There's every shade of red in Palo Duro Canyon, the dirt the furthest from the rock being the lightest, and the color mostly growing as it climbs up the canyon walls. The transition from light to dark is inspirational, a type of color that seems like the canyon's blood, deepest in its vein and lightest as it drains away.
We started on the GSL--the Givens, Spicer, Lowry--Trail, which wanders in and out of arroyos and low hills along the canyon wall.
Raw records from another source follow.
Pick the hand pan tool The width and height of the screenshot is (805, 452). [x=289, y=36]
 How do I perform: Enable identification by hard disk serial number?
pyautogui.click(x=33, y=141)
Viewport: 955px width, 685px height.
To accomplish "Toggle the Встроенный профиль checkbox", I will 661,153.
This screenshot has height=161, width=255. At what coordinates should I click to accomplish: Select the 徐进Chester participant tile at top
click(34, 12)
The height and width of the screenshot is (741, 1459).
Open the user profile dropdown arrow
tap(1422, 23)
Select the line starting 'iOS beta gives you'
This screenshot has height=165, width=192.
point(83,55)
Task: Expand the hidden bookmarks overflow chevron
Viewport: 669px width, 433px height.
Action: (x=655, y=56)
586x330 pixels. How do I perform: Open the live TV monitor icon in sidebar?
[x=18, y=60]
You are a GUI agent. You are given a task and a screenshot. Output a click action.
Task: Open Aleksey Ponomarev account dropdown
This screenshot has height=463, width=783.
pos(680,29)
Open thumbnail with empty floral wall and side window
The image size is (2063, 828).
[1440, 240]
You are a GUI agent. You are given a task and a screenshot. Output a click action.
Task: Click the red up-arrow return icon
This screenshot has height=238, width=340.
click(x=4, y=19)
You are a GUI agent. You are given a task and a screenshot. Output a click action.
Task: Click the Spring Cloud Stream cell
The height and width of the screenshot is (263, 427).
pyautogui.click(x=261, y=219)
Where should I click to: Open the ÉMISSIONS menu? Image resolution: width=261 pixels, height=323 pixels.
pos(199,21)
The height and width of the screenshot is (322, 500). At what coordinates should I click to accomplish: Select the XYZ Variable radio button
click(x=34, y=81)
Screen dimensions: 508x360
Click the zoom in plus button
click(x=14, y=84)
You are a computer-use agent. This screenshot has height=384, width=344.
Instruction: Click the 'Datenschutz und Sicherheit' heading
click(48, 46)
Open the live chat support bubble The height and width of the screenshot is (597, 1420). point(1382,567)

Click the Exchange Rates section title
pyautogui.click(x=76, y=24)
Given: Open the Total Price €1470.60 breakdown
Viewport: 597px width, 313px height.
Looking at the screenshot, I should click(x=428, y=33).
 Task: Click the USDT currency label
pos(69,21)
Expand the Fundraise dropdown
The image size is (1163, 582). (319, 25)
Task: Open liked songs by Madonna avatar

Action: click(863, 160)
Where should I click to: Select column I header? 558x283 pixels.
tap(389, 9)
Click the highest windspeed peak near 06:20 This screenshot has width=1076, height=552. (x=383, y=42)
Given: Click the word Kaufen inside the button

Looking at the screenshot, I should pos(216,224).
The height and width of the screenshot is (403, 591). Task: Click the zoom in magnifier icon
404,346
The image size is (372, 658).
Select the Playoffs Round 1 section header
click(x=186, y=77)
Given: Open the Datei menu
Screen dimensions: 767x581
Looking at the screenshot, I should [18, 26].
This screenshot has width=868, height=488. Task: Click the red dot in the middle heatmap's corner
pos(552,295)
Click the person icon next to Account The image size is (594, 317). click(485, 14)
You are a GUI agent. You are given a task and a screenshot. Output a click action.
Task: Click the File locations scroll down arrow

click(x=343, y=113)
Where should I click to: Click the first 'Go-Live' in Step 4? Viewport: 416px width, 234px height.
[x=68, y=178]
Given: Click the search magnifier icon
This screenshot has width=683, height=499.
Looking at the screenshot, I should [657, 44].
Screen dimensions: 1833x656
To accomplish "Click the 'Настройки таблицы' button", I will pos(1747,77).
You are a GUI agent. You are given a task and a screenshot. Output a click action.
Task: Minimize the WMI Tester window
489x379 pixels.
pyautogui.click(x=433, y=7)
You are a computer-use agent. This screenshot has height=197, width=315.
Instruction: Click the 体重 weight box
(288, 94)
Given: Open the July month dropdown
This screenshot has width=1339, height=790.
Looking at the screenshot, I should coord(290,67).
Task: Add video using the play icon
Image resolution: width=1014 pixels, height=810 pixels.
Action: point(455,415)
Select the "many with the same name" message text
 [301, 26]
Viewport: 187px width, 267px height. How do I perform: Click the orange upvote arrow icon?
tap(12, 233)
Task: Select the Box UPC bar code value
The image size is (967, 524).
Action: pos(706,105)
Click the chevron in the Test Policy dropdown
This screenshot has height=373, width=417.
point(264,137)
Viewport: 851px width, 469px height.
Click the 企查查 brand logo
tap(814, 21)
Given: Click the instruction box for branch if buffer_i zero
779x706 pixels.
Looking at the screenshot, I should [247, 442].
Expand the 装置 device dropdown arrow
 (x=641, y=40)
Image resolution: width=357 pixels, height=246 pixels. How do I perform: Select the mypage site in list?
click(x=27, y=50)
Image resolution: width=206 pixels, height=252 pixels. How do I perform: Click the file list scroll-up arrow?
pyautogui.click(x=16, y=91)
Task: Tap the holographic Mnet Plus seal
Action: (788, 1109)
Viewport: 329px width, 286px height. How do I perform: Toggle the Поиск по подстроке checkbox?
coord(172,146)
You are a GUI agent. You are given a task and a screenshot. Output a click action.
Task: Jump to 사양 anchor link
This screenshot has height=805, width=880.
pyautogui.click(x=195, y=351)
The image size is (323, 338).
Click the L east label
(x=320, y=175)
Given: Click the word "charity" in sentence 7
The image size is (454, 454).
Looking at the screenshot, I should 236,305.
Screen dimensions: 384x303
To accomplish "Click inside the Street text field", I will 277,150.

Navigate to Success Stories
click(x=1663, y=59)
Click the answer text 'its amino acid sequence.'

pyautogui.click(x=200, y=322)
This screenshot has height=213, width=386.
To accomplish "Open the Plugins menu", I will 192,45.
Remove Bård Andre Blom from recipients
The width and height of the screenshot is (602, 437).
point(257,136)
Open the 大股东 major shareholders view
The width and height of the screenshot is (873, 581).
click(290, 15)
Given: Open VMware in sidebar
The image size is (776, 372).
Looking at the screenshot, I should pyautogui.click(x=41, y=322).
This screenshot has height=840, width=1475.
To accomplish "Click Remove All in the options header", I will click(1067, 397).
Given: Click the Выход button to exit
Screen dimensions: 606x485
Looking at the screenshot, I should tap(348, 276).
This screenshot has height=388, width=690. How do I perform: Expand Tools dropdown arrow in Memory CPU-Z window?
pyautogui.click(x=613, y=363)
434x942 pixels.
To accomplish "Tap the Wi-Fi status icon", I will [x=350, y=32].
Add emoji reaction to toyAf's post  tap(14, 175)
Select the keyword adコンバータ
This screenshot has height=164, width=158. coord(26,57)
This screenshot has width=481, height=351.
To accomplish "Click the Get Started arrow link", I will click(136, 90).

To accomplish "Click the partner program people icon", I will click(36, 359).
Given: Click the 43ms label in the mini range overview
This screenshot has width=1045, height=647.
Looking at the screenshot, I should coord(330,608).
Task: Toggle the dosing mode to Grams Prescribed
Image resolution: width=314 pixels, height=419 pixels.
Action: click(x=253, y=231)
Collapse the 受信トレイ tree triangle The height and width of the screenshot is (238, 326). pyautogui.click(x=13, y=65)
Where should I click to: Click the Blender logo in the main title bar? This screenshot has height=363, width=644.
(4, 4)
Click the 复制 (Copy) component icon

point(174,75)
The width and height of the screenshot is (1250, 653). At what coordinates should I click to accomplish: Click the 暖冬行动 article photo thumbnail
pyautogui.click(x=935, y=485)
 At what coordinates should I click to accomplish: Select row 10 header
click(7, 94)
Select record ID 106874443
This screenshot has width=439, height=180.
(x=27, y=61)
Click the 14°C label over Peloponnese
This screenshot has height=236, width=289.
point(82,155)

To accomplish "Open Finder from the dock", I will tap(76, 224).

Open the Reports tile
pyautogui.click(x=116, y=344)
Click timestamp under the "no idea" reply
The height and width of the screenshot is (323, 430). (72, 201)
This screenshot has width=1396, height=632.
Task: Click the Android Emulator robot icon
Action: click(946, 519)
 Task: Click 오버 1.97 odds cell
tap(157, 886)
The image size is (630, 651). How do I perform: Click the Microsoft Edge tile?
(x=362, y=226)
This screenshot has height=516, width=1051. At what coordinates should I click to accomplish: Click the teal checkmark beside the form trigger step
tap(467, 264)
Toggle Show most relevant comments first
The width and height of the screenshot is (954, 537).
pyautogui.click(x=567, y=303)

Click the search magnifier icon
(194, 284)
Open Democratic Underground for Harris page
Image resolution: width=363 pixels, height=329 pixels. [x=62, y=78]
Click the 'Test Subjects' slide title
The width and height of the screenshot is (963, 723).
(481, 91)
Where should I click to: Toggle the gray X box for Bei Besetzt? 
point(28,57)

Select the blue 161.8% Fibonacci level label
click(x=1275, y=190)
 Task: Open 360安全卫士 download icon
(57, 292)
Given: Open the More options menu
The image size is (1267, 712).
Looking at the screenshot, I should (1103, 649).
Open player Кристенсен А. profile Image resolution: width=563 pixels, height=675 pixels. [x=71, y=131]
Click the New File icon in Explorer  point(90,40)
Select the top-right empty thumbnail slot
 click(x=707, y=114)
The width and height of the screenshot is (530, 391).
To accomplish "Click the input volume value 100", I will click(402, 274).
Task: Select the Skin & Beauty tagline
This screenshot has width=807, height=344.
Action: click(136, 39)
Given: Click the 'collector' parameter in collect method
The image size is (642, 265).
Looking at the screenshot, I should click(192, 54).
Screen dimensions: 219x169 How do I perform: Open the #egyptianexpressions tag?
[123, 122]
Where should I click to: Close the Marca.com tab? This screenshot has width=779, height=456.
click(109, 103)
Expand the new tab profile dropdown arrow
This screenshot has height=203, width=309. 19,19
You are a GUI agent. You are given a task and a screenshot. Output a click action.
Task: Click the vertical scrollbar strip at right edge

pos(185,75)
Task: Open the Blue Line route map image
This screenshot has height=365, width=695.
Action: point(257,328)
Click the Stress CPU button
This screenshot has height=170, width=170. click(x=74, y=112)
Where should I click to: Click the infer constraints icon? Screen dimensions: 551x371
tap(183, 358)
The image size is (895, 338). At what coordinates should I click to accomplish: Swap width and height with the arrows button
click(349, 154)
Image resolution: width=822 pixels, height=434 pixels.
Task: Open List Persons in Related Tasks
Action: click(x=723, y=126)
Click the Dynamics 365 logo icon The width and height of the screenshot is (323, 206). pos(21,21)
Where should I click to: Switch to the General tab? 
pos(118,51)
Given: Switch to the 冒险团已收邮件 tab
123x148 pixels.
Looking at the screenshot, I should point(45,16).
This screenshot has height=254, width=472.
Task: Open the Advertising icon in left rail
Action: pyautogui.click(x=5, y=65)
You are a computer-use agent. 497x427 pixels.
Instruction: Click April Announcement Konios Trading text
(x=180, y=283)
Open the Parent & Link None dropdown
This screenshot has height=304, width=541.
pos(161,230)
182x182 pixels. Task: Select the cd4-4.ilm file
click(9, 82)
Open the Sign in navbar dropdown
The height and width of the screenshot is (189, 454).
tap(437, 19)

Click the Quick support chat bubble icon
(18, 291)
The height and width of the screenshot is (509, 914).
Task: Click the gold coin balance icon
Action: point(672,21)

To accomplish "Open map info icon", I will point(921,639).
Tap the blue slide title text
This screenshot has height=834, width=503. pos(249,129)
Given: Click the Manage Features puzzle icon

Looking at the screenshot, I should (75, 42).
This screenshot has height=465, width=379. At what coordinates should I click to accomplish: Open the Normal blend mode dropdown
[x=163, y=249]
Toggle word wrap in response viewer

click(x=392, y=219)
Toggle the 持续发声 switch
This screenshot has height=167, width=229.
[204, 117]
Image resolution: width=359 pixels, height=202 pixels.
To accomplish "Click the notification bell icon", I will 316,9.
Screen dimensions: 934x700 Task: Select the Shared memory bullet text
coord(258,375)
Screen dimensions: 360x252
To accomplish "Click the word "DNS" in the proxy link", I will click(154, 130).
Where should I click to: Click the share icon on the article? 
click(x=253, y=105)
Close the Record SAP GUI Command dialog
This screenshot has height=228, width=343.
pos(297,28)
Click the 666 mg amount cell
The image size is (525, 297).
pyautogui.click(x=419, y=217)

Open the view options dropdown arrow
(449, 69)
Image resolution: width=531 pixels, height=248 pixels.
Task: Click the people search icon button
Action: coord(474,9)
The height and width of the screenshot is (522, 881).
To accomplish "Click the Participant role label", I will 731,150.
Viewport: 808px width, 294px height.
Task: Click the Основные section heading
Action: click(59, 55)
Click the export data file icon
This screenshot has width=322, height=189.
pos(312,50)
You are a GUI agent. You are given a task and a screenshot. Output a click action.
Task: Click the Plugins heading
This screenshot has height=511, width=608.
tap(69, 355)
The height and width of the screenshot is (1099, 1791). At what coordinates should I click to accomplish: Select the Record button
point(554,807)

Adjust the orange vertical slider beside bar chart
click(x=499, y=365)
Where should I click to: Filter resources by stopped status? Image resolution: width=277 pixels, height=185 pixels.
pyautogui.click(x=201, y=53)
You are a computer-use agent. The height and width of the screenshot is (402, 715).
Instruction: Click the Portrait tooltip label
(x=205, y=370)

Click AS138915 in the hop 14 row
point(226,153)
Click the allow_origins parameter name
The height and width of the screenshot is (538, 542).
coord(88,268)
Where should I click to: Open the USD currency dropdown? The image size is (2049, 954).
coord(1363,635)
We cut off on the Little Fox Loop into a side canyon along a dry arroyo, an area one could almost see the bison tearing up the long grass as they rumbled along; before joining onto the Lighthouse Trail.
It was a cold morning--we started in the 20s with a gusting wind--and the little ravines and abrupt short ridges blocked some of the gusts and the sun came and went and we just wandered, mesmerized by the colors and shapes, the stray hoodoos and mushroom formations and the trail sometimes cut deep into the landscape. Snow from two nights before hung in the shady areas and we tracked first tracks in some of the trail, the snow untouched from people. It's why we like to take the long way: most people jump on the Lighthouse Trail for the 5 miles round trip, and have too much on their agendas to just wander trails like GSL and LFL, and we were almost completely alone.
We passed through the Lighthouse parking lot to Paseo del Rio, and walked another mile or so back to the car, on another trail we saw three people and two porcupines, not at the same time or place; the people were on the trail, and the porcs were up in a couple of cottonwoods eating whatever it is they eat while 25 feet up in a tree.
The trail less traveled in a well traveled canyon, was 10 miles of quiet.